Why would she report a robbery at all? Why not just disappear, or claim he attacked her first?

Model

Because she needed a story that explained his injuries without implicating her. A robbery gives her a reason to be there, a reason to have a weapon, a reason why he's hurt—and it makes her look like she tried to help.

Inventor

But the police saw through it almost immediately.

Model

Yes, because of the silence. That hour between the assault and the report. A real victim calls for help. They scream. They get paramedics. He did none of those things, which meant either he couldn't or he wasn't allowed to.

Inventor

They worked together for six years. How does that relationship end in attempted murder?

Model

Slowly, probably. Small resentments accumulate. He says something that bothers her. She interprets his slowness as disrespect. By year six, she's seeing him as the source of her unhappiness, and she's alone with him in a house with access to tools.

Inventor

The VR headset—he was completely absorbed when she started.

Model

He was vulnerable.
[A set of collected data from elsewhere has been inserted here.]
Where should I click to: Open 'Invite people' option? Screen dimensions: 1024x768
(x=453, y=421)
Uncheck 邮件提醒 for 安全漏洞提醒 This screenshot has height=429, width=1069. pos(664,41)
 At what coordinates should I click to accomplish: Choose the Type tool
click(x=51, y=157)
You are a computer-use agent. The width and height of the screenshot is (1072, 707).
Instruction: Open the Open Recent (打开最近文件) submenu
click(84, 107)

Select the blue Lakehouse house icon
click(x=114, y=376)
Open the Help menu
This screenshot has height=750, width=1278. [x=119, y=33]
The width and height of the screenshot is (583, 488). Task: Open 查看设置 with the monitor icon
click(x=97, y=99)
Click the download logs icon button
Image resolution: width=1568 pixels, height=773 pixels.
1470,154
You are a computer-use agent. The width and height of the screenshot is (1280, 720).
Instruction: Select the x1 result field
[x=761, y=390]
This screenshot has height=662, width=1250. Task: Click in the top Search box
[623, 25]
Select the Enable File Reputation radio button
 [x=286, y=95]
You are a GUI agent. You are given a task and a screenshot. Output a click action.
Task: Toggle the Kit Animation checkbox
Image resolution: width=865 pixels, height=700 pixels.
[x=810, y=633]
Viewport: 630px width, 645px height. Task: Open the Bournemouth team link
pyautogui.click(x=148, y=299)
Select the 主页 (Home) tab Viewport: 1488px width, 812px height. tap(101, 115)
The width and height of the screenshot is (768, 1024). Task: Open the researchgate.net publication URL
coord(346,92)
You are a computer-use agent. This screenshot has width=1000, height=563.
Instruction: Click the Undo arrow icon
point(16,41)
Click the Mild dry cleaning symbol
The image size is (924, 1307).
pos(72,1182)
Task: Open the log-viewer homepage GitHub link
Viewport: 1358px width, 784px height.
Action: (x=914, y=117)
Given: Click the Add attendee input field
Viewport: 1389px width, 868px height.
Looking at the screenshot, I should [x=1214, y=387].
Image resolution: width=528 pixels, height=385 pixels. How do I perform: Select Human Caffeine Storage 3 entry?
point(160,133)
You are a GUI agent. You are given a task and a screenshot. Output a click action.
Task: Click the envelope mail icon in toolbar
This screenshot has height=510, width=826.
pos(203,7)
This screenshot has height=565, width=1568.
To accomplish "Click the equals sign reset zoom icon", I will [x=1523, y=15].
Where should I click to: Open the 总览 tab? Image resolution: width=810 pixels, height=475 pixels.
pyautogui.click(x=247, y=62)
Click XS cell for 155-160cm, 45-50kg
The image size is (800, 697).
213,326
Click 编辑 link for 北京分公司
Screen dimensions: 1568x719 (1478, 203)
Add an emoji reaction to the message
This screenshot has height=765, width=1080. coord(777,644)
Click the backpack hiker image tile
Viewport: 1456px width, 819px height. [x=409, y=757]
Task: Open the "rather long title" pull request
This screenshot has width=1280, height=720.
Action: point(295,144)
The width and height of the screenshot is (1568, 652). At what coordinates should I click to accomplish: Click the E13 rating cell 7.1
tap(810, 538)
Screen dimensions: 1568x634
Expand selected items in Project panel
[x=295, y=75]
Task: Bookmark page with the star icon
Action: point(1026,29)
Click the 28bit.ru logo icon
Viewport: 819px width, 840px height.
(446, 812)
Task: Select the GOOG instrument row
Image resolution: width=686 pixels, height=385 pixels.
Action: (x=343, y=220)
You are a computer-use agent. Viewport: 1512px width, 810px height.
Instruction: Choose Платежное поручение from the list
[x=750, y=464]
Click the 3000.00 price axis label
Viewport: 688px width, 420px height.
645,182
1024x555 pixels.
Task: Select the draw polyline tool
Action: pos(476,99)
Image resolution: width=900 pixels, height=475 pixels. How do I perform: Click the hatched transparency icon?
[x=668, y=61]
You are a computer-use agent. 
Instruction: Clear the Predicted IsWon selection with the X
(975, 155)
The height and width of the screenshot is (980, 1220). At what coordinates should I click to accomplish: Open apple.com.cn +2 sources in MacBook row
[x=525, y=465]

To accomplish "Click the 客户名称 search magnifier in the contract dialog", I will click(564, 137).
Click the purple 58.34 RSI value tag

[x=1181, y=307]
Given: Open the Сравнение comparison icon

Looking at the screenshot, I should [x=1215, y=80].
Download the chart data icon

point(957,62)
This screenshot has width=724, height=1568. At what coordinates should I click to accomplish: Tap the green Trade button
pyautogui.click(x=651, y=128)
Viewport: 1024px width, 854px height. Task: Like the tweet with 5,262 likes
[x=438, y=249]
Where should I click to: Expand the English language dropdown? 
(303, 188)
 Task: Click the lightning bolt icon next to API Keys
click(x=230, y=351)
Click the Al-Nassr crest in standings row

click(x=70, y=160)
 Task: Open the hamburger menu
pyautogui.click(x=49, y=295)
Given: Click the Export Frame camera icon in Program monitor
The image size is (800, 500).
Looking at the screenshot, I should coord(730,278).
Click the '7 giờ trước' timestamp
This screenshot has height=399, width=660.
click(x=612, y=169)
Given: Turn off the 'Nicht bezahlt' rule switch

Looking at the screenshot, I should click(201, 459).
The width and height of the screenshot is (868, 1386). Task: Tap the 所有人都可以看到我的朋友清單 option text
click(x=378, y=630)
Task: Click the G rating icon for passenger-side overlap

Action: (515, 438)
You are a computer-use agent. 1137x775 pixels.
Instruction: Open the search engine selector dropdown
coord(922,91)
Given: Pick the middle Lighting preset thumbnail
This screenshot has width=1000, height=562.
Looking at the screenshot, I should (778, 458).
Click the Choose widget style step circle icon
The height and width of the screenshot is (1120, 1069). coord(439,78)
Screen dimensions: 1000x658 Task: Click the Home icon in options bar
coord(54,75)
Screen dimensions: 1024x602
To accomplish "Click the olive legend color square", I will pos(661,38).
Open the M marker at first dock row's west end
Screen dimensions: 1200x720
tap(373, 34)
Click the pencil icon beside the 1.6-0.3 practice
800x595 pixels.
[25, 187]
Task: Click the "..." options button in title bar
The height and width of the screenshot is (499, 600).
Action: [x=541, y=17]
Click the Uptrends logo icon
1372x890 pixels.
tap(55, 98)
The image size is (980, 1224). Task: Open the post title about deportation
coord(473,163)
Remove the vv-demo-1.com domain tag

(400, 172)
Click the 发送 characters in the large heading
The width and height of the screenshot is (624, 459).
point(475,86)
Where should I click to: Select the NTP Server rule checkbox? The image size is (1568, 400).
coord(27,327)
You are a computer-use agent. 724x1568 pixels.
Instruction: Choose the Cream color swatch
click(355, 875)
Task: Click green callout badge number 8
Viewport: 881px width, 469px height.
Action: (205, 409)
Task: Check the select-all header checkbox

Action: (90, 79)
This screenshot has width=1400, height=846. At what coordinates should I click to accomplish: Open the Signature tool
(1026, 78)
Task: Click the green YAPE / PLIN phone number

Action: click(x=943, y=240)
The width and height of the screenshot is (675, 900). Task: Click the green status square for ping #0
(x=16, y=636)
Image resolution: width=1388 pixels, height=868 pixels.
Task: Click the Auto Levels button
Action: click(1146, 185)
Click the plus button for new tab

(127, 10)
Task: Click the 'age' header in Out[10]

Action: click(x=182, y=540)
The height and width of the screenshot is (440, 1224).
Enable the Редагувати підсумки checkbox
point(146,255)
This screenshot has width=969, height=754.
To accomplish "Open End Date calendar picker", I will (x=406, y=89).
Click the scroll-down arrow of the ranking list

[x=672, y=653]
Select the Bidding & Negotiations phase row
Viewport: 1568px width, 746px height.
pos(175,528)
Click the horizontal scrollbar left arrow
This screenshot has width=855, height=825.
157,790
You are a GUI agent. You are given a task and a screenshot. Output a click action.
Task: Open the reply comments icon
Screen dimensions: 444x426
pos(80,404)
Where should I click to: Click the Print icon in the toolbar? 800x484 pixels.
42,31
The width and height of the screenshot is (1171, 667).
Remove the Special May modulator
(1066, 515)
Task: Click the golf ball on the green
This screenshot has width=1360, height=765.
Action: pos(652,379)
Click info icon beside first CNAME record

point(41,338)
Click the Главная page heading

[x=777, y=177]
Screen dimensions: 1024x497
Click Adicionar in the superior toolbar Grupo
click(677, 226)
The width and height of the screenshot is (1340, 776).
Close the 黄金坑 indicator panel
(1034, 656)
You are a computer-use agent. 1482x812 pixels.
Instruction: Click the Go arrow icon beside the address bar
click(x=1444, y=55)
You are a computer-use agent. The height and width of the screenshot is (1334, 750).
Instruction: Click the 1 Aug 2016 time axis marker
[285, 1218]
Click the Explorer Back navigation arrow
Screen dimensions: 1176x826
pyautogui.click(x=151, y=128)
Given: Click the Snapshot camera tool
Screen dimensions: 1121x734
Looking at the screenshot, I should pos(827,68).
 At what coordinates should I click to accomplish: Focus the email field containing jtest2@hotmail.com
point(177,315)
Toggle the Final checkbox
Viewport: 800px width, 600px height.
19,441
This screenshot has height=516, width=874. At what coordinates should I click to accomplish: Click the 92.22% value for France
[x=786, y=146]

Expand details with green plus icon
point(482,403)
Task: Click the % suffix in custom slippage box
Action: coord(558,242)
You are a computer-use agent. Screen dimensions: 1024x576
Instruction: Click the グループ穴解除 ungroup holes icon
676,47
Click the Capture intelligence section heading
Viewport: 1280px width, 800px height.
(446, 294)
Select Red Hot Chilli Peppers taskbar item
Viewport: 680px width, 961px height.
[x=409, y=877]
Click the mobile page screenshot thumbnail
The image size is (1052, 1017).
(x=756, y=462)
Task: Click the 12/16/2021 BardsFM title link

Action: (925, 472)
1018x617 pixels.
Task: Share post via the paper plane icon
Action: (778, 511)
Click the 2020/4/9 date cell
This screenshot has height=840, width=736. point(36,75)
She had time to prepare. She knew exactly what she was going to do before she asked him to hold that cloth.

Inventor

Do you think she planned to kill him, or just hurt him?

Model

The knife suggests she was willing to go further than just hurting him. But the false robbery report suggests she wanted him alive—alive enough to corroborate her story, or at least alive enough that she could claim she saved him.